===== SUPPLIED ENTRIES

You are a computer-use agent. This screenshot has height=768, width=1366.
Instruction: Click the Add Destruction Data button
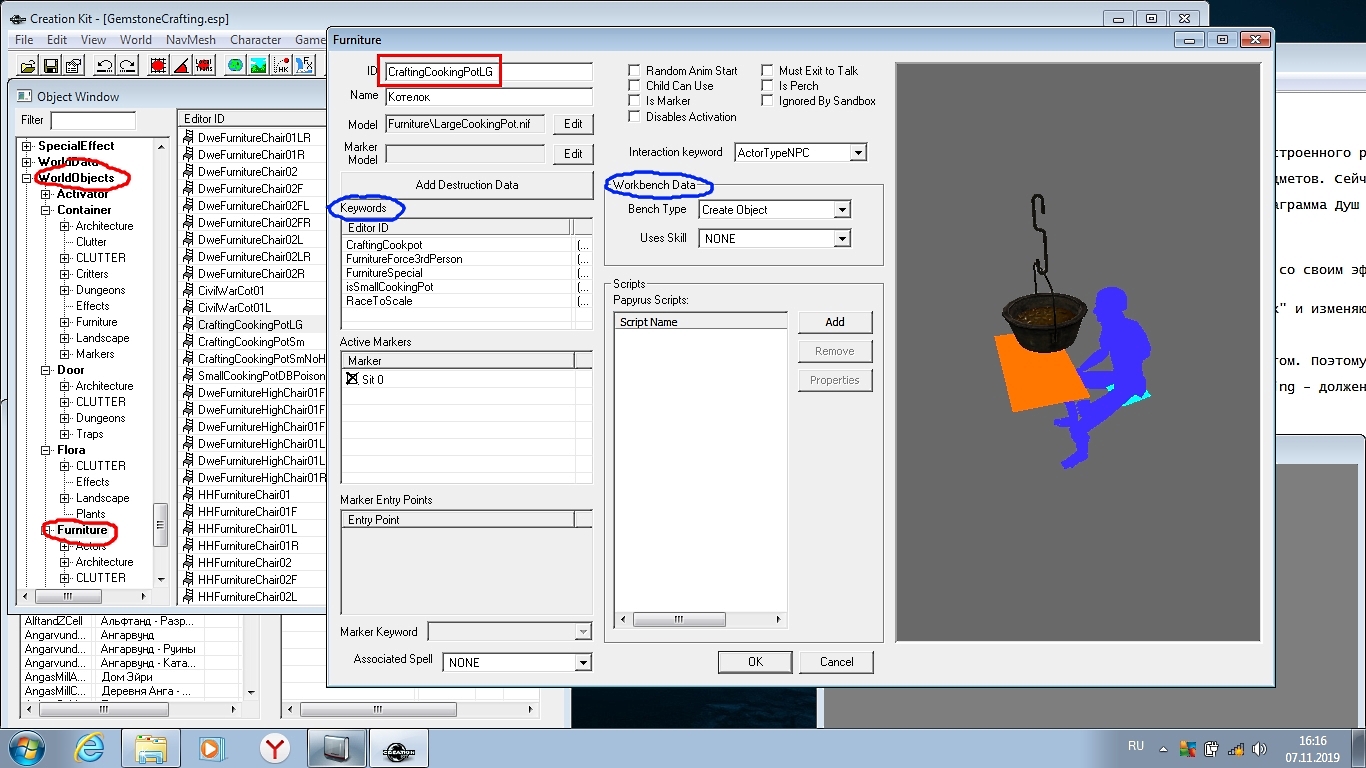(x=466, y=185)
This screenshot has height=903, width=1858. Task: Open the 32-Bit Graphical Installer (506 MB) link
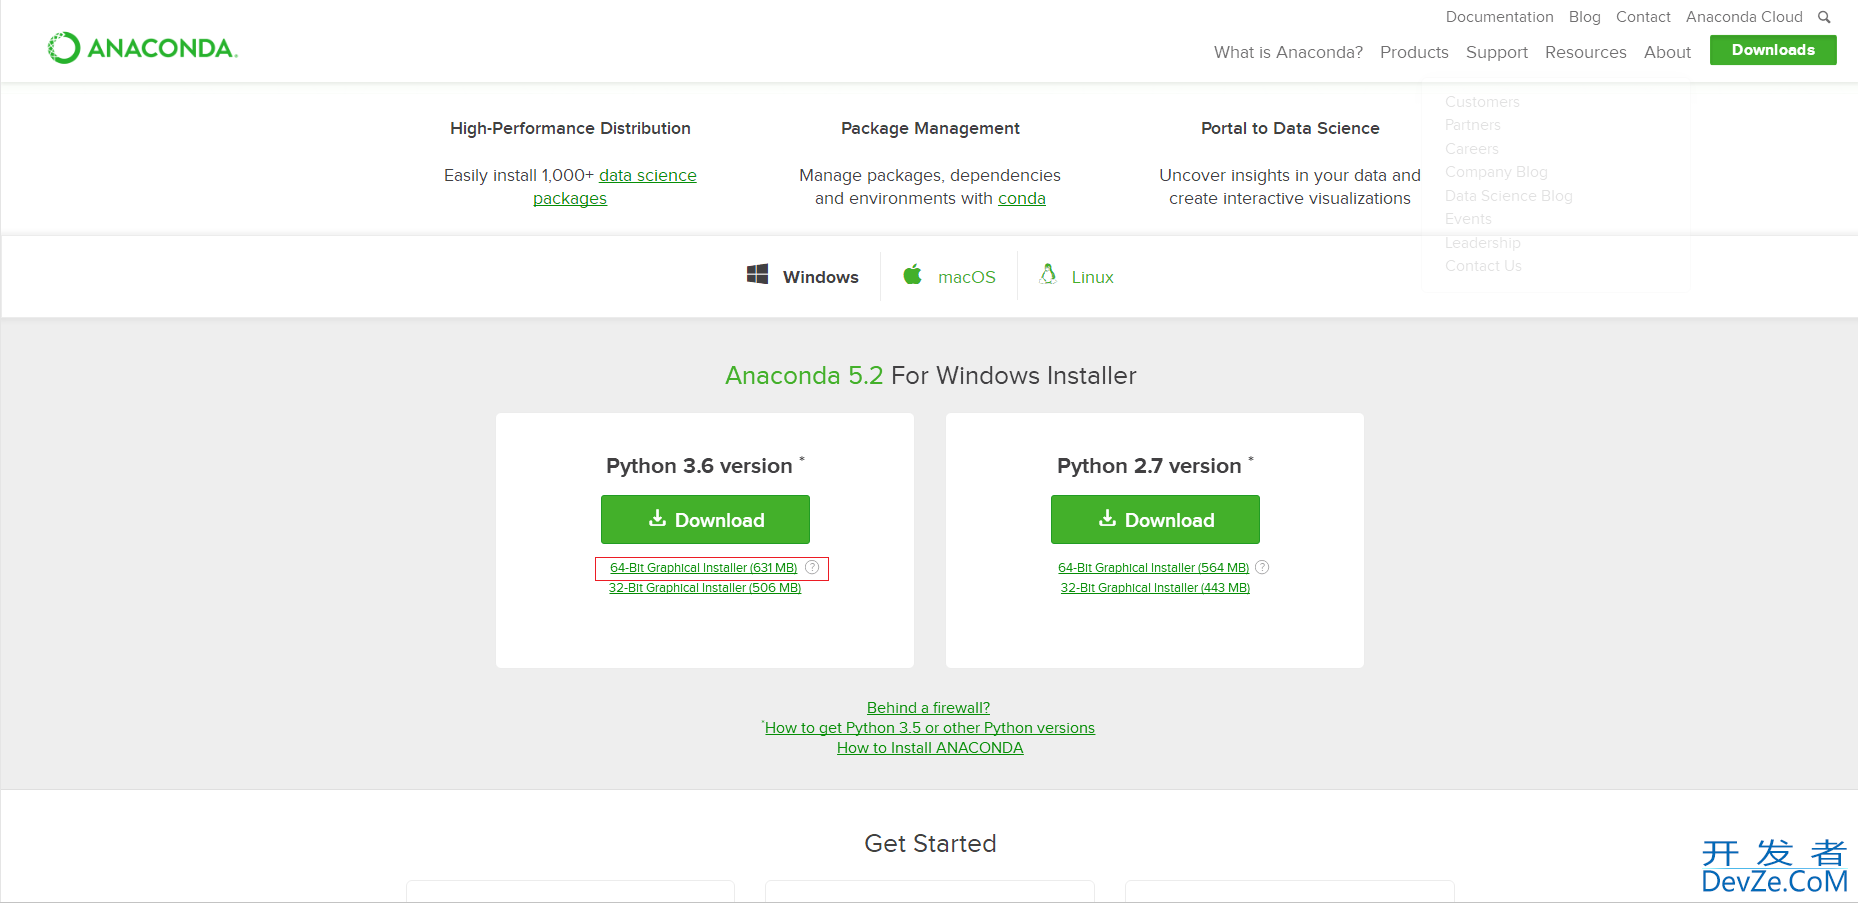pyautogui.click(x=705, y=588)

==========

EXERCISE OBJECTIVE:
Exactly as given, set down each line of the material, but include no pictures.

TASK RESPONSE:
You are a computer-use agent. This screenshot has height=768, width=1366.
Instruction: Click the Add Destruction Data button
(x=466, y=185)
This screenshot has height=903, width=1858. Task: Open the 32-Bit Graphical Installer (506 MB) link
pyautogui.click(x=705, y=588)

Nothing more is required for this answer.